Why is it important to care for my young child’s teeth?

Spacing

Baby teeth, or primary teeth, serve as space maintainers for the larger permanent teeth. These small teeth help to prevent overcrowding and misalignment before the adult teeth erupt.  If any of your child’s teeth come out too early, others may shift and cause permanent teeth to come in crooked.

Practice

Primary teeth should be cared for the same way as permanent adult teeth.  These small teeth can develop cavities and decay, so proper cleaning is important. Primary teeth are present early on in a child’s life. Teach children in early toddlerhood about consistent and correct tooth care.

Chewing

Babies learn to eat finger foods and table foods by using their primary teeth. As more teeth grow, children are able to chew a wider variety of foods. Your child’s teeth are necessary in the first several years of life so they can learn how to chew properly.

Speech

Your child’s teeth are important at an early age when they learn how to speak.
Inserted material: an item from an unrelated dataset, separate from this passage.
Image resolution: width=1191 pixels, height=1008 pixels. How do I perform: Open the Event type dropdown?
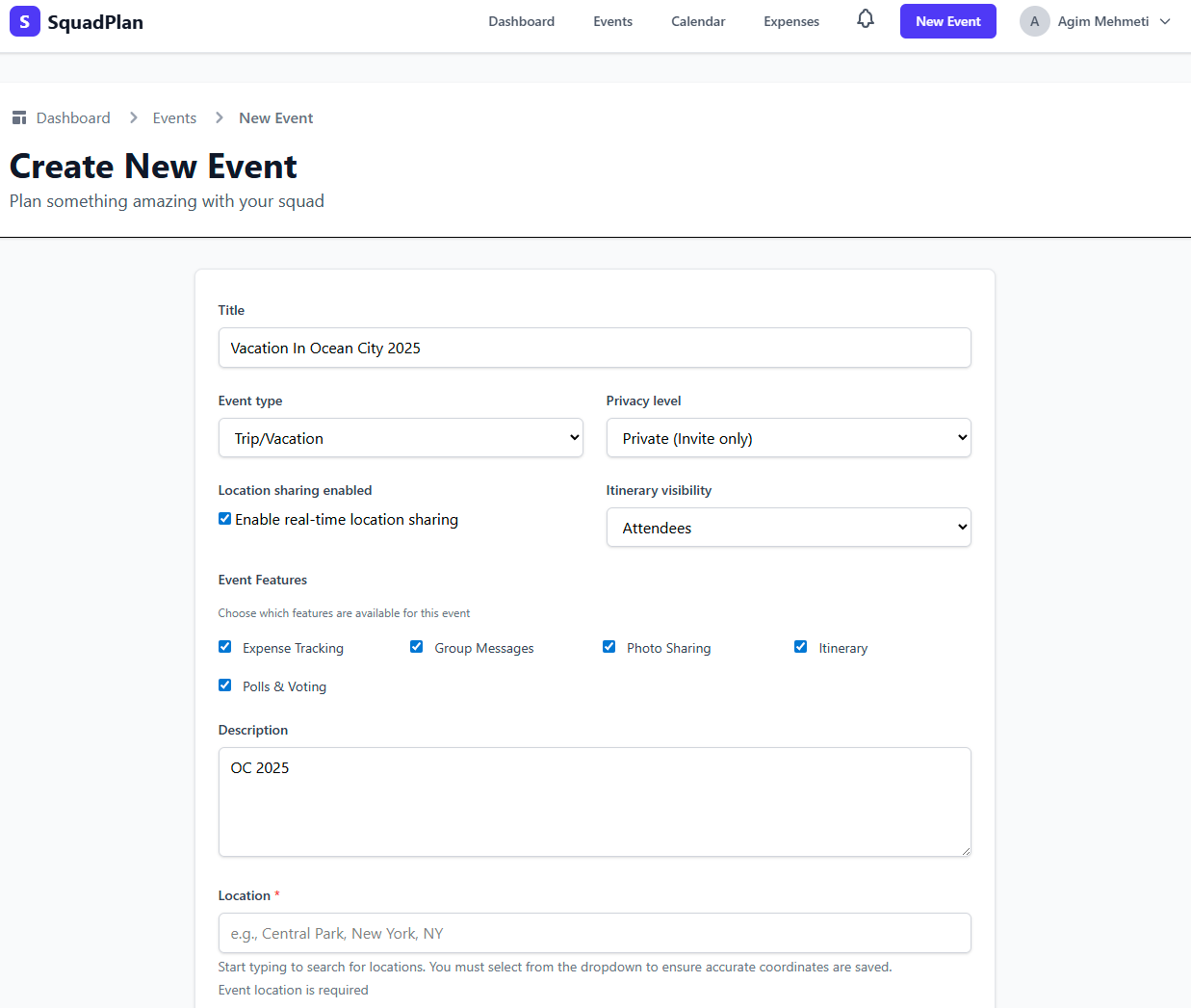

Children who did not have a healthy set of baby teeth in place during the time they learned how to talk can have difficulty speaking clearly.

It may take around two years for all of your child’s teeth to come in, and the first loose tooth may happen between age five to seven. Parents should be vigilant in caring for their children’s gums and teeth from infancy. Children’s teeth do fall out eventually, but they serve an important purpose.